Accel Entertainment, the largest operator of video gaming terminals (VGT) in the US, faces a lawsuit from a competitor in Illinois that claims “illegal and tortious conduct” by Accel as it tried “to dominate and control the video gaming industry in Illinois.”
Gold Rush Amusements filed the lawsuit Wednesday in a Cook County courthouse. According to the 25-page complaint, Gold Rush took out two loans from Accel totaling $30 million in July 2019.
As part of the agreement, Accel included a framework for it to convert the loan into an equity share of Gold Rush in case it was unable to pay off the loans. However, the suit claims Accel CEO Andy Rubenstein told Gold Rush owner Rick Heidner repeatedly that his company would not take that step. The loan papers were amended in December 2020 to give Gold Rush the chance to expedite repayment without incurring any penalties.
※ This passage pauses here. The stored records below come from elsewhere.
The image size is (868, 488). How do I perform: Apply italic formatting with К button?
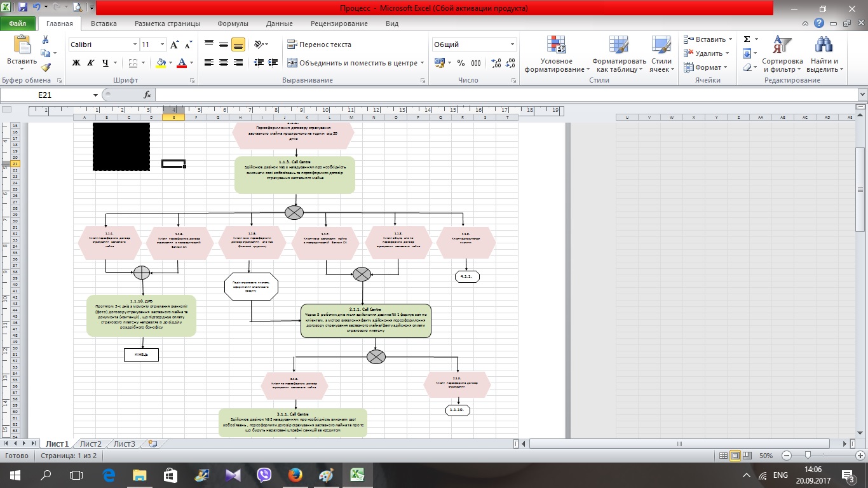tap(90, 63)
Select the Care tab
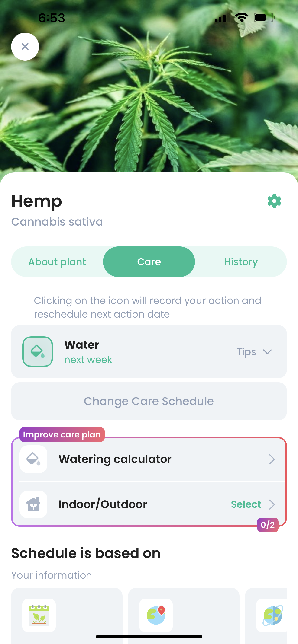298x644 pixels. click(149, 262)
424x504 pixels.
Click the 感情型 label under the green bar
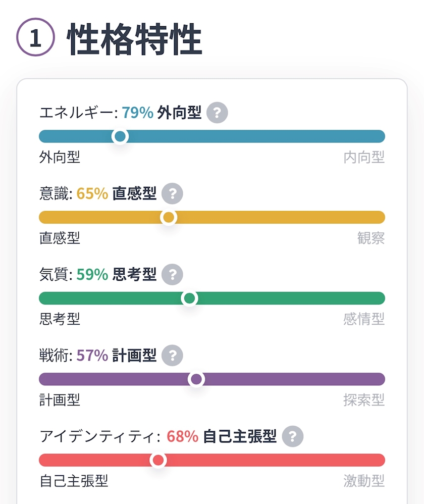click(x=364, y=319)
Gold Rush Claims Accel Set Up ‘Bounty’ Program
At the same time, though, Gold Rush claimed Accel began to interfere in its business. Representatives of Accel would make misleading statements about Gold Rush going out of business, the company losing its license with the Illinois Gaming Board (IGB), and Heidner facing an indictment on federal charges. In September 2019, Heidner was linked to a federal investigation into then-State Sen. Martin Sandoval. While the investigation would eventually scuttle Heidner’s chance to get a racing and casino gaming license in Illinois, the US Attorney’s office would declare the Gold Rush owner a non-target in June 2020.
In addition, Gold Rush learned of a “bounty” system Rubenstein set up for his sales team, giving them higher commissions if they got a Gold Rush client to switch to Accel. So much so, that the lawsuit alleges Rubenstein told his sales team to only focus on taking business away from Gold Rush and not any other competitor.
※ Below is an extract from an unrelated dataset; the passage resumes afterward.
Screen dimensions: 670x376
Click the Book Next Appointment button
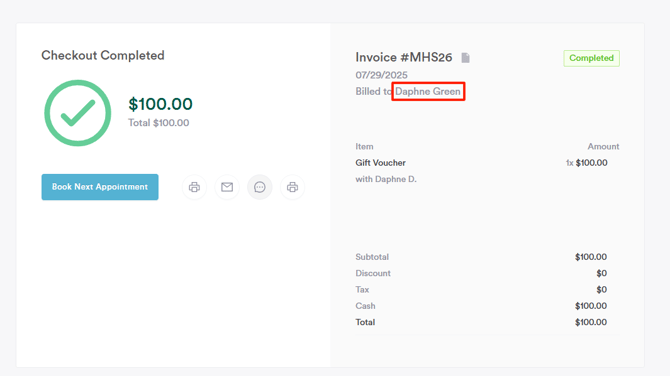100,187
This conduct was intended to harm Gold Rush’s business and reduce the growth prospects for Gold Rush so that it would be more amenable to being acquired by Accel, potentially at a discount,” the suit states.
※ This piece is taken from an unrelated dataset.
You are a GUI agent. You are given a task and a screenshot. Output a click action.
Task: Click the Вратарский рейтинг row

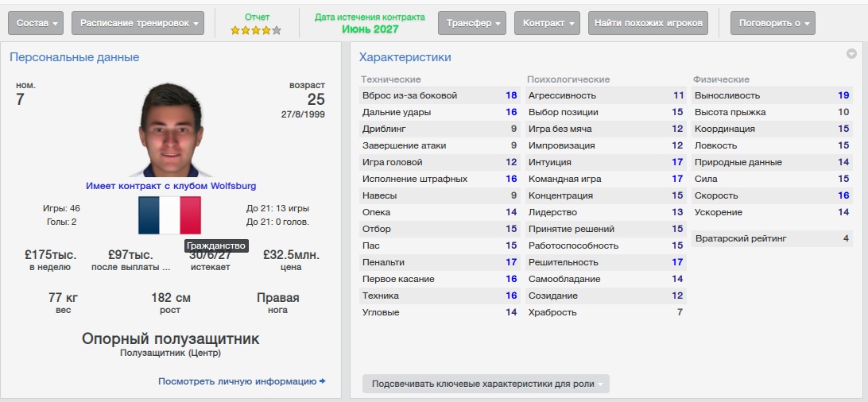771,238
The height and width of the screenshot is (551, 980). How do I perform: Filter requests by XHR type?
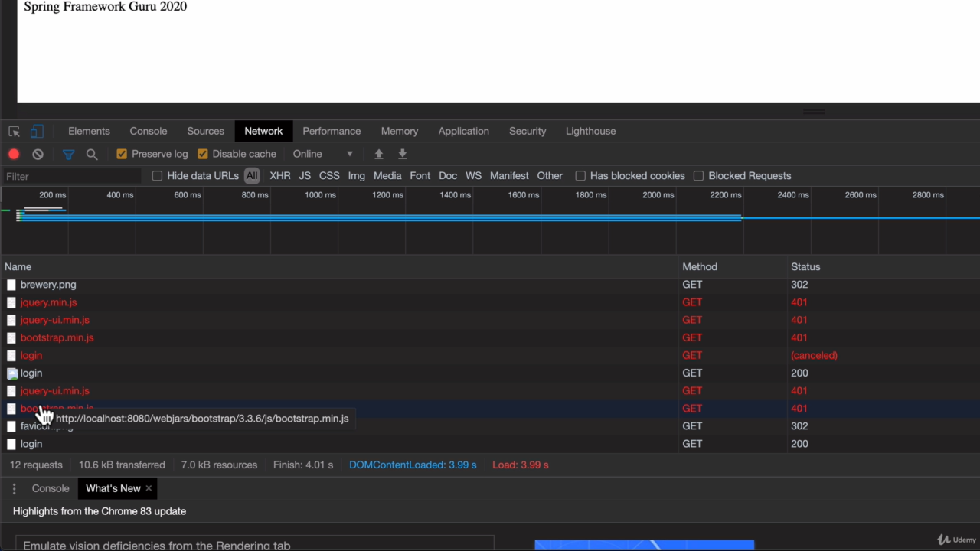pyautogui.click(x=280, y=176)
That led to Gold Rush seeking to pay off its loans as quickly as possible, but at the same time, the suit also contends that last July, Accel started to take steps to activate the equity clause in the loan agreement.
After the IGB rejected Accel’s move, that company filed two lawsuits earlier this year. One against the board as a challenge to its ruling, and another against Gold Rush for reneging on the loan agreement by blocking the equity conversion.
Gold Rush, in its lawsuit, seeks damages from Accel for the misinformation its employees allegedly spread in the market. The company also seeks damages and relief pertaining to the loans.
A message to an Accel spokesperson was not immediately returned over the weekend.
About Illinois VGT Market
VGTs are a major part of the Illinois gaming market. By the end of 2021, there were 41,826 machines deployed across 7,841 locations statewide. Bettors gambled nearly $29.8 billion in those terminals last year, according to IGB data. And the terminals generated nearly $2.5 billion in revenue.
Revenues are divided between the game operators, the establishments housing the games, and state and local governments. In 2021, Illinois and municipal governments received $841.4 million in tax revenue from VGTs.
According to the Gold Rush lawsuit, Accel has at least 13,663 terminals in operation across 2,565 Illinois establishments. Gold Rush has about 3,656 machines housed at more than 650 facilities.